(TASK REQUIREMENTS) Check every line of the data below for the word "agent" and say how many have it, without further comment.

Dataset entries
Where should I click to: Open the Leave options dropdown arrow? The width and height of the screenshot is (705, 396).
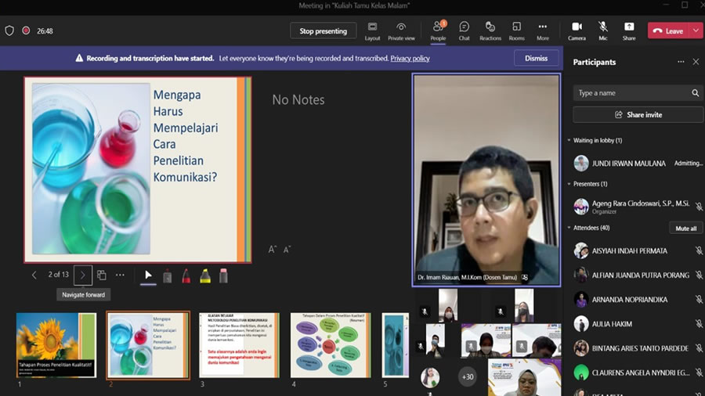pyautogui.click(x=696, y=31)
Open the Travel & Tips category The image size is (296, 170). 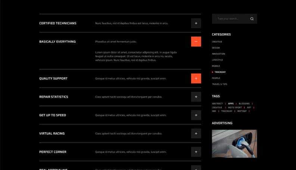click(219, 84)
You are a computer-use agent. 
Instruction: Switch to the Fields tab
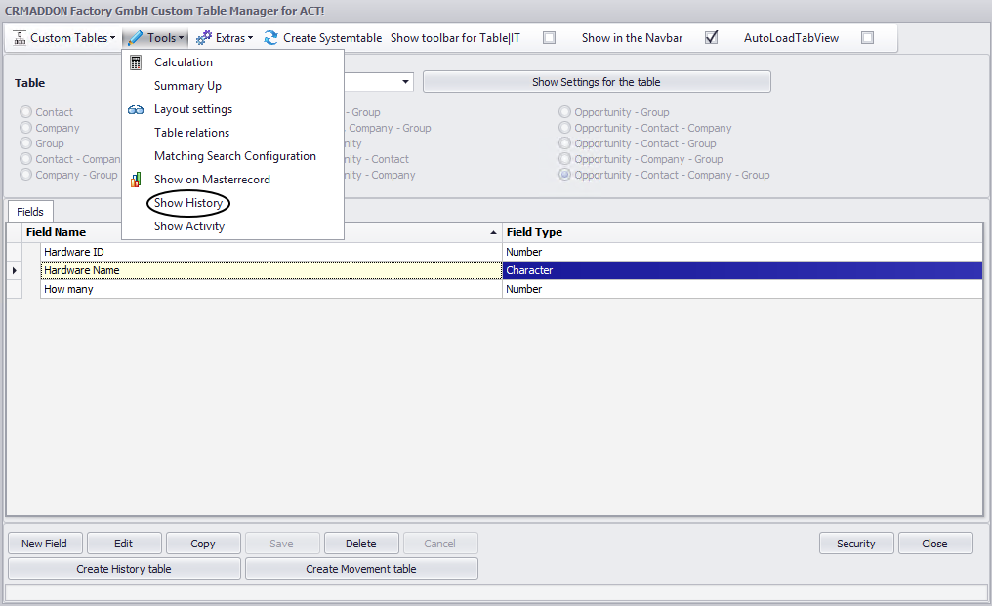tap(30, 211)
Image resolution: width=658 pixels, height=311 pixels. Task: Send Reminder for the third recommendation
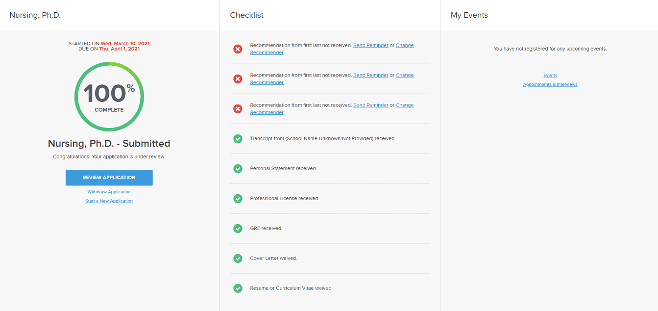click(x=370, y=105)
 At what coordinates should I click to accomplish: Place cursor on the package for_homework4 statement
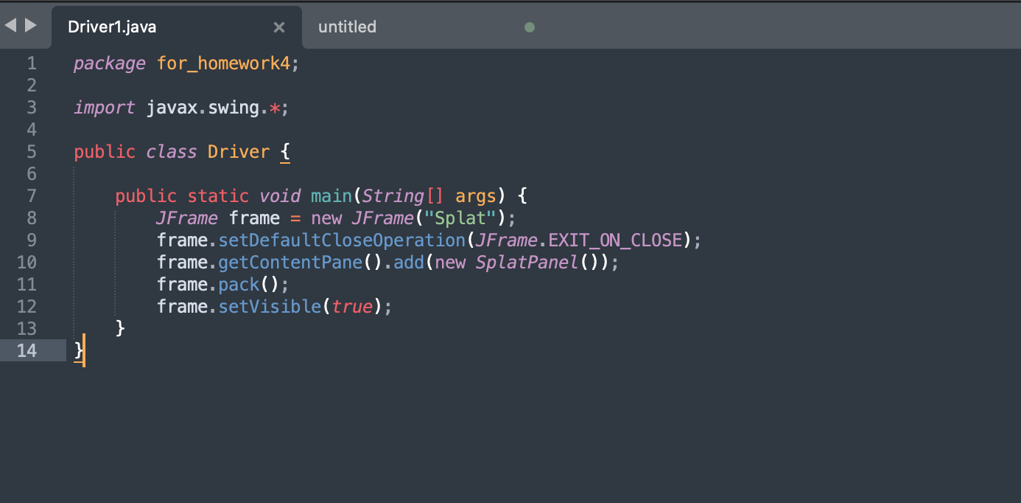[184, 63]
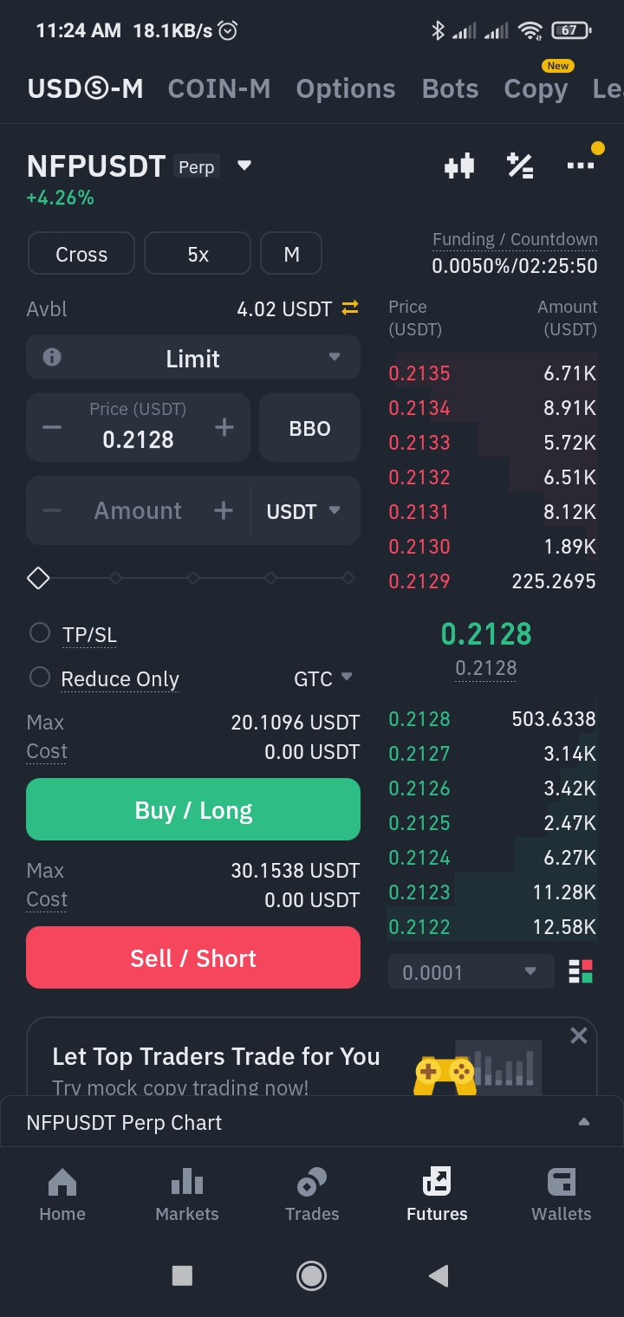Increase price with the plus stepper
The height and width of the screenshot is (1317, 624).
tap(224, 427)
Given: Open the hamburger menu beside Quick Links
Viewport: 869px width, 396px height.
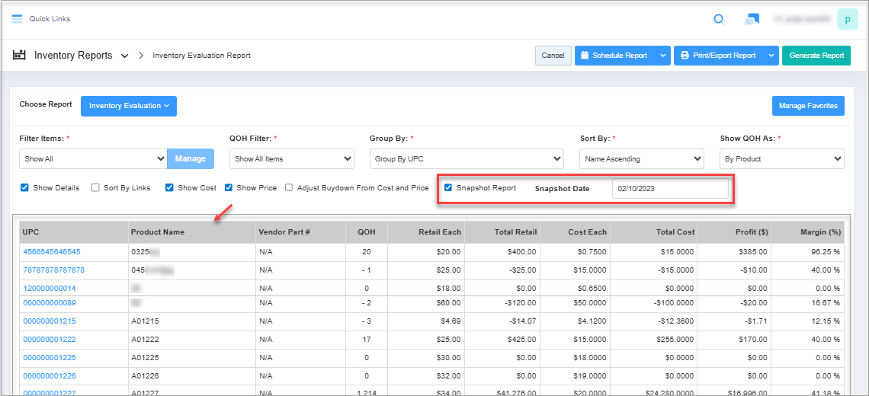Looking at the screenshot, I should pyautogui.click(x=17, y=18).
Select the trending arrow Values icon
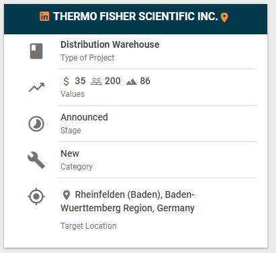 click(x=36, y=87)
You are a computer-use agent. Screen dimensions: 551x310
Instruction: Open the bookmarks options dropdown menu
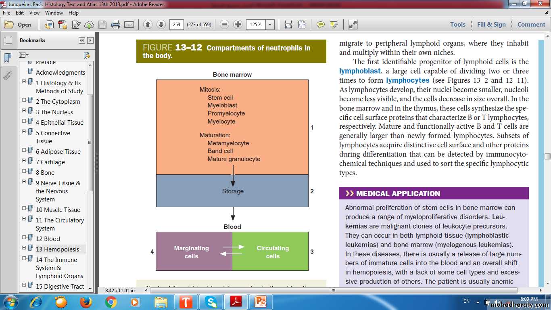tap(24, 55)
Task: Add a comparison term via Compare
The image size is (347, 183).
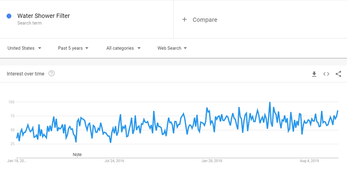Action: click(x=205, y=20)
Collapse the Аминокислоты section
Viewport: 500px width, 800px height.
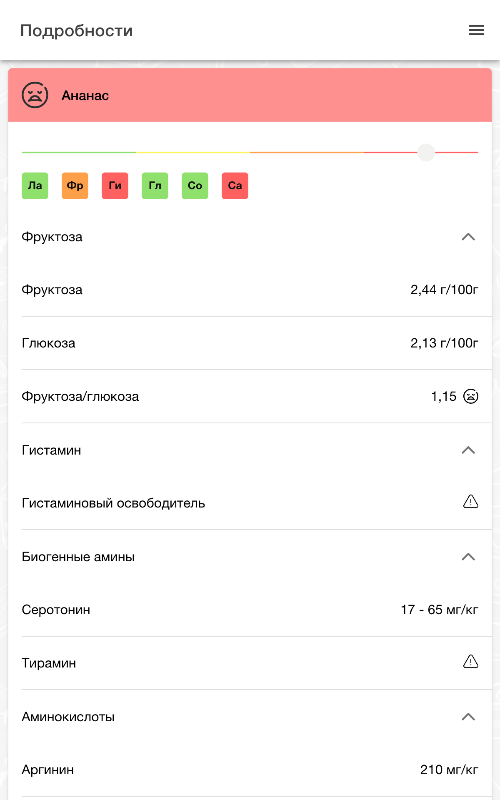coord(468,717)
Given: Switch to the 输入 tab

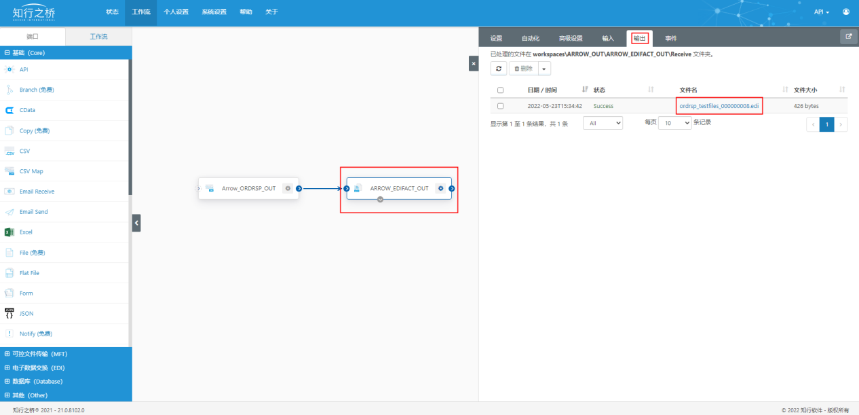Looking at the screenshot, I should coord(607,38).
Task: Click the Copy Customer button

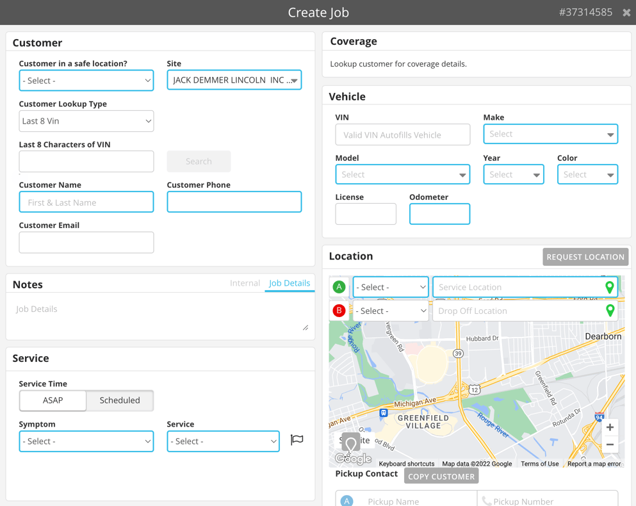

(ANSWER TO THE PROBLEM) 2